___ Text ___
In particular we looked for evidence of TD learning, as this has been an especially prominent framework for interpreting DA signals in simpler settings. In its most basic form, TD(0) (also called “one-step” TD), RPEs update only the values associated with the immediately preceding state (1) (Fig. 5a). Therefore, when a sequence of states results in an unexpected reward, earlier states in the sequence do not receive value updates right away. Instead, updates progressively propagate backwards along the sequence, over multiple episodes of experience. A key signature of this type of learning rule is that values of states more distant from reward depend on reward outcomes in the more distant past, rather than the most recent outcomes. TD can also propagate value more rapidly by maintaining memory traces for recently visited locations and using these to determine eligibility for later value updates. Such an algorithm is referred to as TD(λ) (1, 7, 35). By altering the eligibility trace decay parameter, λ, updates can be restricted to the single preceding state (λ = 0, as above), or, at the other extreme, cover the entirety of the experienced path (λ = 1).
___
> Given instruction 1:
Answer these questions from the passage on TD learning:
(a) What other name is given for TD(0)?
(b) What value of λ restricts updates to the single preceding state?
(c) What do updates cover when λ = 1?
The rows below have no connection to the passage on TD learning.
___ Stored rows ___
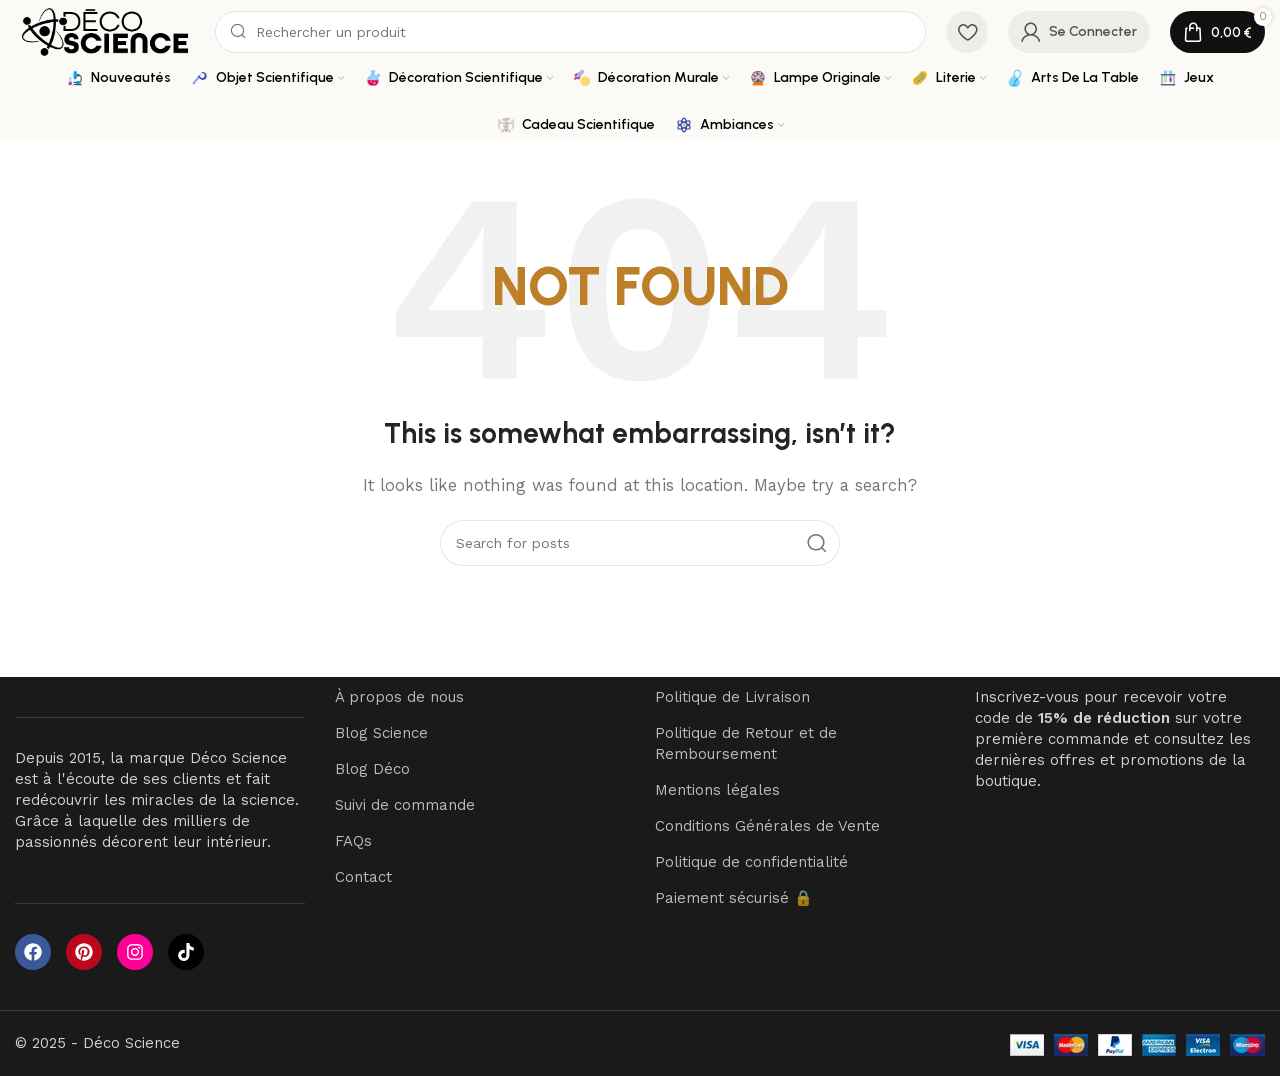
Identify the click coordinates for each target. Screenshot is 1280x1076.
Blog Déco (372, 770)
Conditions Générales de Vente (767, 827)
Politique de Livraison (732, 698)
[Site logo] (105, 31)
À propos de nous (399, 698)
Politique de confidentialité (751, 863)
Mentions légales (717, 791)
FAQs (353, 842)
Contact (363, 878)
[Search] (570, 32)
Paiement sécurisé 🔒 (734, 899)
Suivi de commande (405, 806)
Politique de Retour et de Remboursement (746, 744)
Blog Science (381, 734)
___
> Given instruction 2: Copy out the rows word for word, beginning with the row that contains "À propos de nous (399, 698)" and continuing through the last row.

> Result 1:
(a) "One-step" TD.
(b) λ = 0.
(c) The entirety of the experienced path.

> Result 2:
À propos de nous (399, 698)
Politique de confidentialité (751, 863)
Mentions légales (717, 791)
FAQs (353, 842)
Contact (363, 878)
[Search] (570, 32)
Paiement sécurisé 🔒 (734, 899)
Suivi de commande (405, 806)
Politique de Retour et de Remboursement (746, 744)
Blog Science (381, 734)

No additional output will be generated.